__Input__
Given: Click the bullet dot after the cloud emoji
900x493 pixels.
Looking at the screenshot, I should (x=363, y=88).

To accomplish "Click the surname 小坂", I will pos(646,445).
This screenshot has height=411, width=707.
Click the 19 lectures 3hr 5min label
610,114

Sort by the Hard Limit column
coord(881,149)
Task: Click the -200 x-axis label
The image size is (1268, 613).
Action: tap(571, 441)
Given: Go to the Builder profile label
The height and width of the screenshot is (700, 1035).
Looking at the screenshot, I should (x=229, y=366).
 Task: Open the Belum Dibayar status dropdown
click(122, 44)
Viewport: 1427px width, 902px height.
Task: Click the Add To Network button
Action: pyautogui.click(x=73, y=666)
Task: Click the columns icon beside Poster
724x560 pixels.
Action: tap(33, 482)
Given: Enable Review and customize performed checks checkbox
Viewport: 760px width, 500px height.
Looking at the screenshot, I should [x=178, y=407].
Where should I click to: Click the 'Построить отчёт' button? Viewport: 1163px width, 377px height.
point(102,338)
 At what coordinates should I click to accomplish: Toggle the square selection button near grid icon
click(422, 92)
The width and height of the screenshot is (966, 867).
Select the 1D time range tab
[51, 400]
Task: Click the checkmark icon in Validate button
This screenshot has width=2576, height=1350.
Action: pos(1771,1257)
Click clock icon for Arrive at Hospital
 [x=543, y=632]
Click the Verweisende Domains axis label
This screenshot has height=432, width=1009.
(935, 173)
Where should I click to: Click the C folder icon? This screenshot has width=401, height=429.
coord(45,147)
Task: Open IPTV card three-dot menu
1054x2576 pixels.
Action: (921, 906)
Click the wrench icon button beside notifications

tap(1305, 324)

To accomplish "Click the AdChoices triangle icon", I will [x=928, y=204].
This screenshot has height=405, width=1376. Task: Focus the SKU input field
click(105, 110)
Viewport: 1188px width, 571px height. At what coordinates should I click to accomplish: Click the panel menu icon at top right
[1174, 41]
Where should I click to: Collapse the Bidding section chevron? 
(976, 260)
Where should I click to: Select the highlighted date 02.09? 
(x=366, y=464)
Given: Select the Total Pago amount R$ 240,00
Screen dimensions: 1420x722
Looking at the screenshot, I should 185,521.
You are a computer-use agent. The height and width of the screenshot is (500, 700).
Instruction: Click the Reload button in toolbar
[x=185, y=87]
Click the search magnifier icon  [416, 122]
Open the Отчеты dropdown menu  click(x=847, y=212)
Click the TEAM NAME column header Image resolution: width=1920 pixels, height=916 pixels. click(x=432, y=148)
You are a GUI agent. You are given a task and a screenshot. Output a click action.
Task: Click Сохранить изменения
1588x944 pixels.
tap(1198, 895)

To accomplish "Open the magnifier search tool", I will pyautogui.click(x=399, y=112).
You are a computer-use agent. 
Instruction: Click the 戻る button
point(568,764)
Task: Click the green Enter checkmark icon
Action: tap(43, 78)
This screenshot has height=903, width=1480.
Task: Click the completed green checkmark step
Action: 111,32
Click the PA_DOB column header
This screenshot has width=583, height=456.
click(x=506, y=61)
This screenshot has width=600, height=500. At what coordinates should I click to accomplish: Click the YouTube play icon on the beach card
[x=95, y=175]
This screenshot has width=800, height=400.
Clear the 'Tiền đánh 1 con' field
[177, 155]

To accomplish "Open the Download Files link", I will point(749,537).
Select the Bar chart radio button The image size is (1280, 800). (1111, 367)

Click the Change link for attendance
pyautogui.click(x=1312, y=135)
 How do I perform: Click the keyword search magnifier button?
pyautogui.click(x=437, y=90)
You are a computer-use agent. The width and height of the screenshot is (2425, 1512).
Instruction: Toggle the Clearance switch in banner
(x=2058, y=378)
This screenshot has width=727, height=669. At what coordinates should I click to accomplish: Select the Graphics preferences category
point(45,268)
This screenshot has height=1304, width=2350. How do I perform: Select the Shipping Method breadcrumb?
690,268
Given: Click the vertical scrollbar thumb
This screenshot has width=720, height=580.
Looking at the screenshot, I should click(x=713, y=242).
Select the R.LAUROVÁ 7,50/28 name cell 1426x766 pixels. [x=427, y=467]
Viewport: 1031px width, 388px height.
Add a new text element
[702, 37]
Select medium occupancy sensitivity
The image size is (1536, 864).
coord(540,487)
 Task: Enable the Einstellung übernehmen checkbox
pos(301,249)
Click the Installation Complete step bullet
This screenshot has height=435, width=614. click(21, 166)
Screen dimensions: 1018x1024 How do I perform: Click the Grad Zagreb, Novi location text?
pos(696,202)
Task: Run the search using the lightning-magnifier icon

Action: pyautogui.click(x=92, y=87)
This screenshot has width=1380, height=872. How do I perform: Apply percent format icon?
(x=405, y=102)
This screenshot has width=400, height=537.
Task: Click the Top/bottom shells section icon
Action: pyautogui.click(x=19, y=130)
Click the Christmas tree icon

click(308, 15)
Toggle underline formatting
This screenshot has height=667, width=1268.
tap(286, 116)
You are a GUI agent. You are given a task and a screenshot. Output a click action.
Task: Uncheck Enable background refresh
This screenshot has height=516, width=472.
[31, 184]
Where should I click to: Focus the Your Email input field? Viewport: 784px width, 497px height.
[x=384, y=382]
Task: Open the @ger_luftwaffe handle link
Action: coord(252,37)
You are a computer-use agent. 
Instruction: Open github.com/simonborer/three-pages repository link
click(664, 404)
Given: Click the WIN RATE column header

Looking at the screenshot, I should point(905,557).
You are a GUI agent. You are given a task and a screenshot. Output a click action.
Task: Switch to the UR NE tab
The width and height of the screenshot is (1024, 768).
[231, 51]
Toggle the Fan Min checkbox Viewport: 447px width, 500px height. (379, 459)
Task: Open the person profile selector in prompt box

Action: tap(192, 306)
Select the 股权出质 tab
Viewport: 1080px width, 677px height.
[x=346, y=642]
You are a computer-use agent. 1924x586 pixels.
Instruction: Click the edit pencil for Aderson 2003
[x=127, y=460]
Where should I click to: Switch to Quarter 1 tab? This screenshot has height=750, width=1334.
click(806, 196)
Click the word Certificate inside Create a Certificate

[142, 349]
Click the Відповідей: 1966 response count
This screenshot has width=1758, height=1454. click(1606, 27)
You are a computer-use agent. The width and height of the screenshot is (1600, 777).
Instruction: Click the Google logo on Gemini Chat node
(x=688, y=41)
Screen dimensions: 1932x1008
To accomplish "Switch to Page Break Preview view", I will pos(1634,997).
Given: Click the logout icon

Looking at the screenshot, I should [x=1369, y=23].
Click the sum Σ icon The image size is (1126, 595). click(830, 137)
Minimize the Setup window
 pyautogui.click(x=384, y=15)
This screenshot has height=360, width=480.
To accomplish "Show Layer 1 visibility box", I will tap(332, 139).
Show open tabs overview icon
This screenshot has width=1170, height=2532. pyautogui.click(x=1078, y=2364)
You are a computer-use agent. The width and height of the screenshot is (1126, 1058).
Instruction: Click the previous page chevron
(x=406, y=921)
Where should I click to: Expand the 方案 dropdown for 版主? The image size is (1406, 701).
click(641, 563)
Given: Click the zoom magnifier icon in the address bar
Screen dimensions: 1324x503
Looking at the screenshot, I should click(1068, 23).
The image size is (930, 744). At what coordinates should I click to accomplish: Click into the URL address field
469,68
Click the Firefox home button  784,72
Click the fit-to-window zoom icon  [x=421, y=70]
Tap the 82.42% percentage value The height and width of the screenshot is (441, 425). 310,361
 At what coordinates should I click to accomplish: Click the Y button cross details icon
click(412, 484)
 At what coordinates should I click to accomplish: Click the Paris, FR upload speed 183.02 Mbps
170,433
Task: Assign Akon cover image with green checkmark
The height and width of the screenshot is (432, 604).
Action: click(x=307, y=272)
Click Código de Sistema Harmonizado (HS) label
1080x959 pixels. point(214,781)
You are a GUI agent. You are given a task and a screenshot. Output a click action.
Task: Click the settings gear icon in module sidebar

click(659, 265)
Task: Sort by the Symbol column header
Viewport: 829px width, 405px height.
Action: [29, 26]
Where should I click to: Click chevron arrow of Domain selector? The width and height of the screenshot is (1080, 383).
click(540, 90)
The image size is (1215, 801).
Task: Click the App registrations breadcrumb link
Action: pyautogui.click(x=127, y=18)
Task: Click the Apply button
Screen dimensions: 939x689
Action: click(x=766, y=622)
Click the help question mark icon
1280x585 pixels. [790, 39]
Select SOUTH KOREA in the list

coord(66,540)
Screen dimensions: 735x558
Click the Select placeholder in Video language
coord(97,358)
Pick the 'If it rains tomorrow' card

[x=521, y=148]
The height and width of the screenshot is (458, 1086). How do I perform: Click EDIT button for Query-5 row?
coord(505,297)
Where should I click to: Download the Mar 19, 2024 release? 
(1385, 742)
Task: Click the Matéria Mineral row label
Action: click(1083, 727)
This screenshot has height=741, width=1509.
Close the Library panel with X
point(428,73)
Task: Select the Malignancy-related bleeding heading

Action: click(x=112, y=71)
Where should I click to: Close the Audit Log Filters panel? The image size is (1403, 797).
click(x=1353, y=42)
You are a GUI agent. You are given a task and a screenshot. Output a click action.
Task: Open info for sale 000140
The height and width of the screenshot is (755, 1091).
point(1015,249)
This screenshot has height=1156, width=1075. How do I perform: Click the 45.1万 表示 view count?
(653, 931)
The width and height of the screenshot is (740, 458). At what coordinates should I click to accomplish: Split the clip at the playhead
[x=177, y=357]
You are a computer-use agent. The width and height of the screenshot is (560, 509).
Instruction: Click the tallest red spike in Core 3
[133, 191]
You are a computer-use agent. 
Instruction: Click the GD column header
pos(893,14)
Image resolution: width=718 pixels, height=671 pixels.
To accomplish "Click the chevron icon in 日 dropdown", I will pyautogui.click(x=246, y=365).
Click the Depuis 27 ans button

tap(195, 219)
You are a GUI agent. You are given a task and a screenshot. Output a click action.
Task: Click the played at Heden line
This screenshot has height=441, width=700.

__Instructions to follow__
From the entries above, return exactly the line containing "Click the Change link for attendance", the line containing "is (2425, 1512).", and all lines between, and nothing else.

__Answer__
Click the Change link for attendance
pyautogui.click(x=1312, y=135)
 How do I perform: Click the keyword search magnifier button?
pyautogui.click(x=437, y=90)
You are a computer-use agent. The width and height of the screenshot is (2425, 1512).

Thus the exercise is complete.